### [Exercise 1]
In the text about Bechyně, who had the castle rebuilt in 1581?
### [Exercise 2]
Copy word for word the part of the text about Bechyně between "The Church of Saint Matthew" and "serves cultural purposes.", inclusive.
**** Text to read
The town is the terminus of the Tábor–Bechyně railway line. This railway was built in 1903 and was the first electrified railway in the Austria-Hungary. The original passenger train is preserved and operates several times each summer.

On the eastern part of Bechyně is a unique rail and road arch bridge, the Bechyně Bridge.

Education
There is the oldest vocational school of ceramics in Bohemia, which is still functioning. Among its famous student were people like Karel Roden, Karel Kryl or Jan Kačer.

Culture
Bechyně has a rich theatre tradition since 1855. Since 1990s there are five theatre festivals every year.

Sights

Bechyně Castle is the main landmark of the town. The castle was built in the 13th century, although almost none of that original structure remains today. In 1581, Peter Vok of Rosenberg let the late gothic castle rebuilt into a comfortable Renaissance residence with a rich fresco decoration.

Bechyně Monastery was founded in the 15th century and built in the late Gothic style, after the previous monastery was burned down by Hussites in 1422. It is still the property of the Franciscan Order. The monastery complex include the Church of the Assumption of the Virgin Mary and a monastery garden open to the public.

The Church of Saint Matthew is the landmark of the town square. It was built in the 13th century and rebuilt several times, most notably in the early 17th century. It has preserved interiors from 16th–18th centuries.

The Church of Saint Michael is an early Baroque cemetery church from 1670. Today it serves cultural purposes.
********
**** Recorded information
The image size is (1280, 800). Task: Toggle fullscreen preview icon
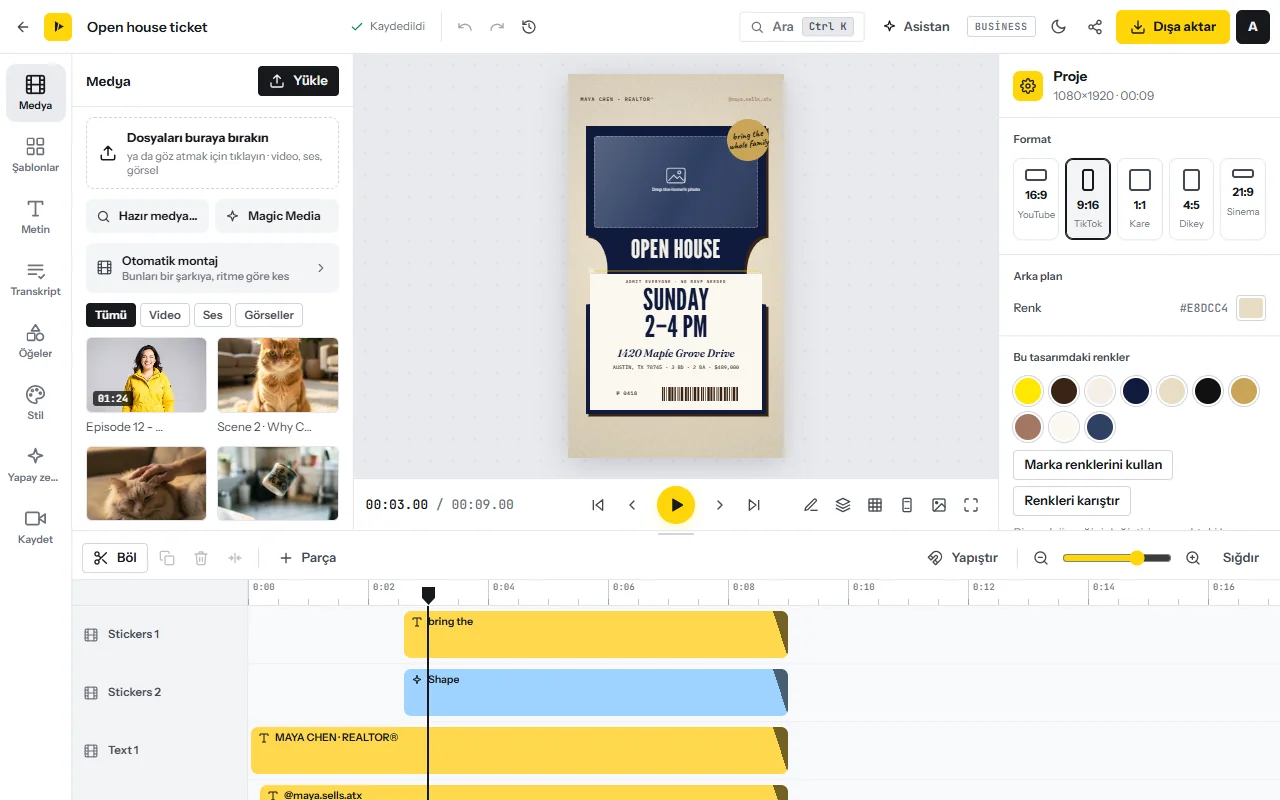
********
### [Solution 1]
Peter Vok of Rosenberg.

### [Solution 2]
The Church of Saint Matthew is the landmark of the town square. It was built in the 13th century and rebuilt several times, most notably in the early 17th century. It has preserved interiors from 16th–18th centuries.

The Church of Saint Michael is an early Baroque cemetery church from 1670. Today it serves cultural purposes.